What I did talk about (a lot) is investors, and that includes you. You are your own first investor.
What are you trying to achieve as an entrepreneur? If you want to build a lifestyle company, that's cool and my comments don't apply. Because you'll never be able to sell a lifestyle company (most likely), and you aren't setting yourself up to be a serial entrepreneur. Fine, but a different problem.
If you are growing a company to sell it, and are looking to be a serial entrepreneur, you should always be thinking about investors, whether that's friends and family, angels, VC's, or even a potential acquirer.
Team is paramount if you are talking about investors - any investors, including you.
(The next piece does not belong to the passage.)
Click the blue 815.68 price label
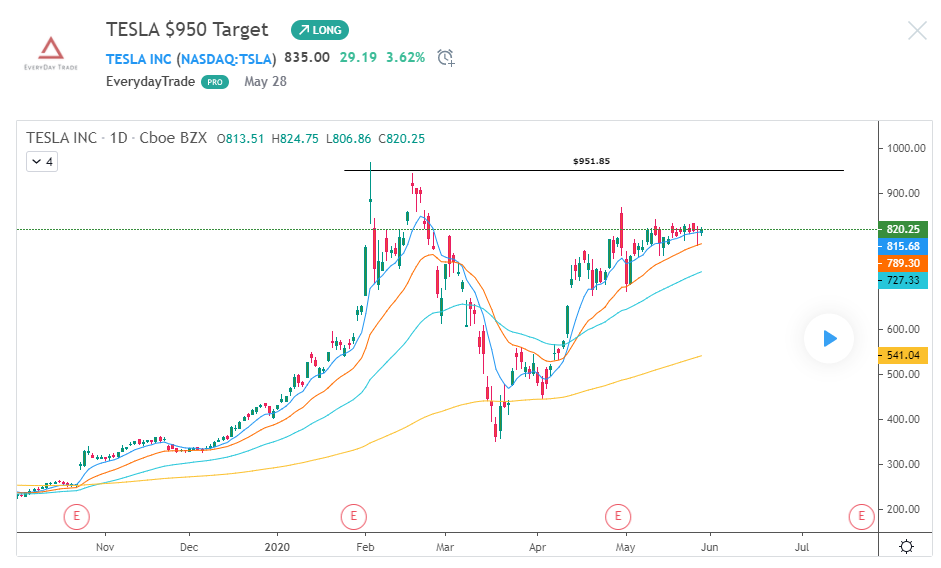 (x=903, y=246)
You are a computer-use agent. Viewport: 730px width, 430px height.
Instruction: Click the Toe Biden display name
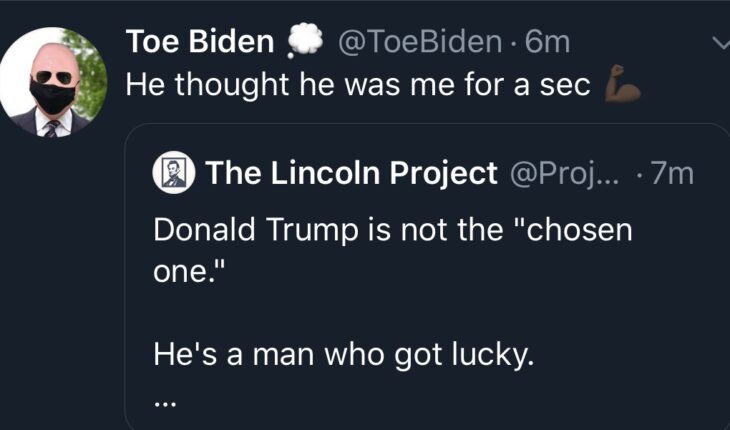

What I am suggesting is that unless you build up your team first, you should NOT quit your day job because you, as your first and biggest investor, are as insane to bet on an incomplete team as any other investor would be.
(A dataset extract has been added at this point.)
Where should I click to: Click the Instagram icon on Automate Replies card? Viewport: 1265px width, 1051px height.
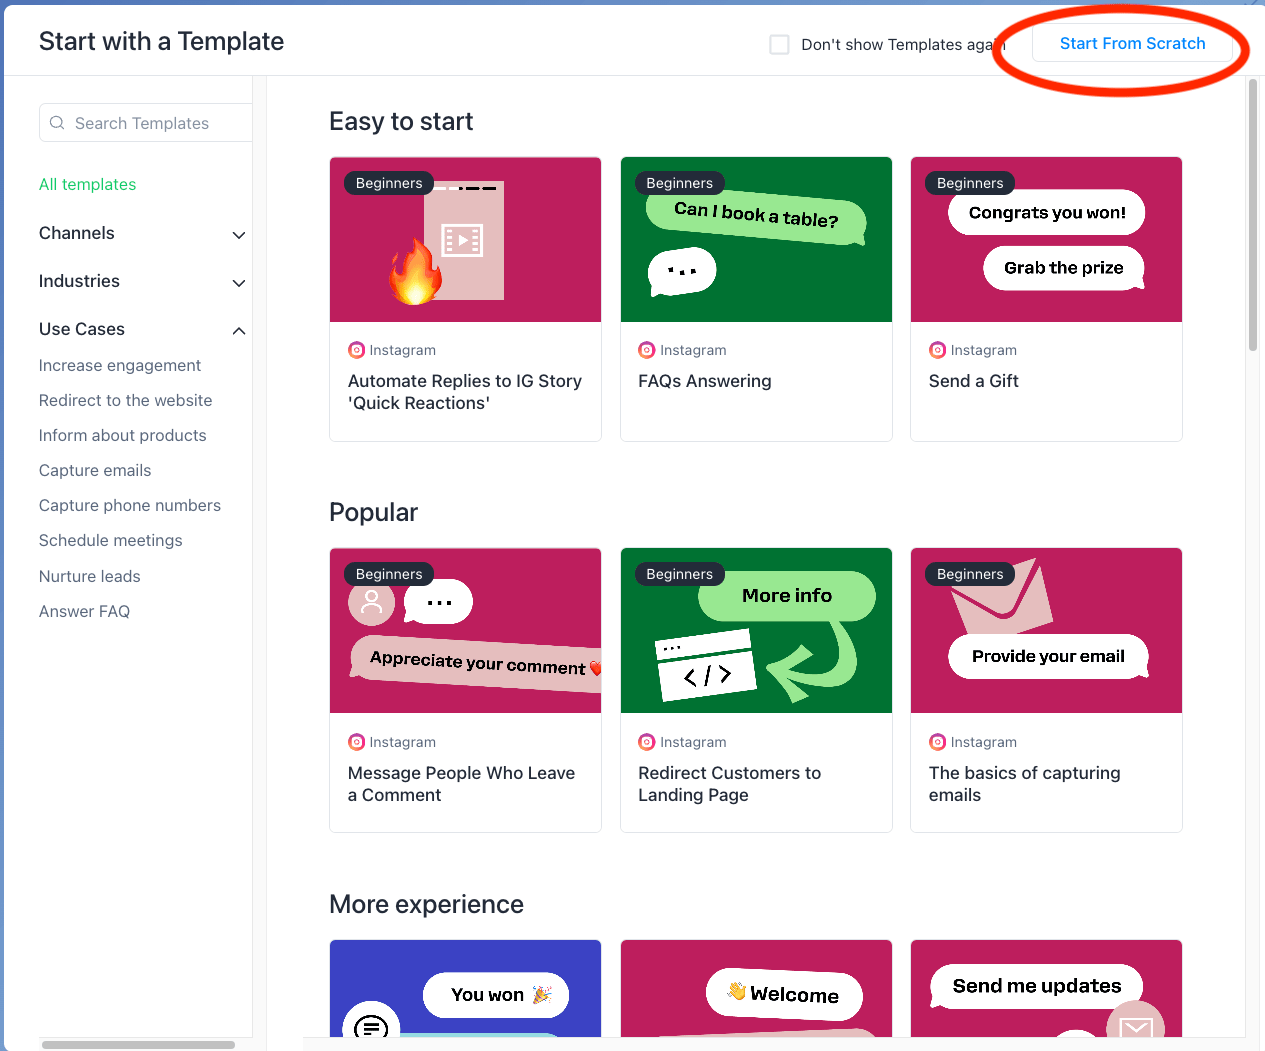coord(356,350)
I am also suggesting that if you have identified your team, and you are really confident about it, it's equally insane for you NOT to quit your day job, because any investor (you especially) should demand 100% of your attention.
It's funny that entrepreneurs often don't think of themselves as investors. They should.
"And yes, many entrepreneurs don’t really believe in what they are doing: if they did, they’d quit their day jobs."
You clarify it in the comments like so:
"What I am suggesting is that unless you build up your team first, you should NOT quit your day job because you, as your first and biggest investor, are as insane to bet on an incomplete team as any other investor would be."
And that's pretty much all I'm getting at--the point that quitting your day job is not about how much you believe in your idea. Quitting your day job because you believe you've got a really fab idea would only serve to demonstrate you have no idea where the value of a company comes from. People have really fab ideas all the time. Fab ideas aren't worth anything on their own. I reckon we don't disagree on this, but the way you phrased it in the original post seems vulnerable to misinterpretation on this important point. It's not enough to believe really hard: you've got to back it up with something. You argue that the only fundamental thing you need to back it up with is a team. I might quibble and say it wouldn't hurt to back it up with some cold hard shippable code too. (Although I do put priority of the team over the code.) But either way the point is: quit your day job, sure, but don't do it for the wrong reasons, and go in with both eyes open.
The key idea is that you should see yourself as your first investor, and you should behave like one. If you believe you have aligned the right team resources, then there's no reason to wait in pursuing it.
You and all investors should see not quitting your job the same way: as a sign that you're not quite ready to move forward and probably need more or different team members.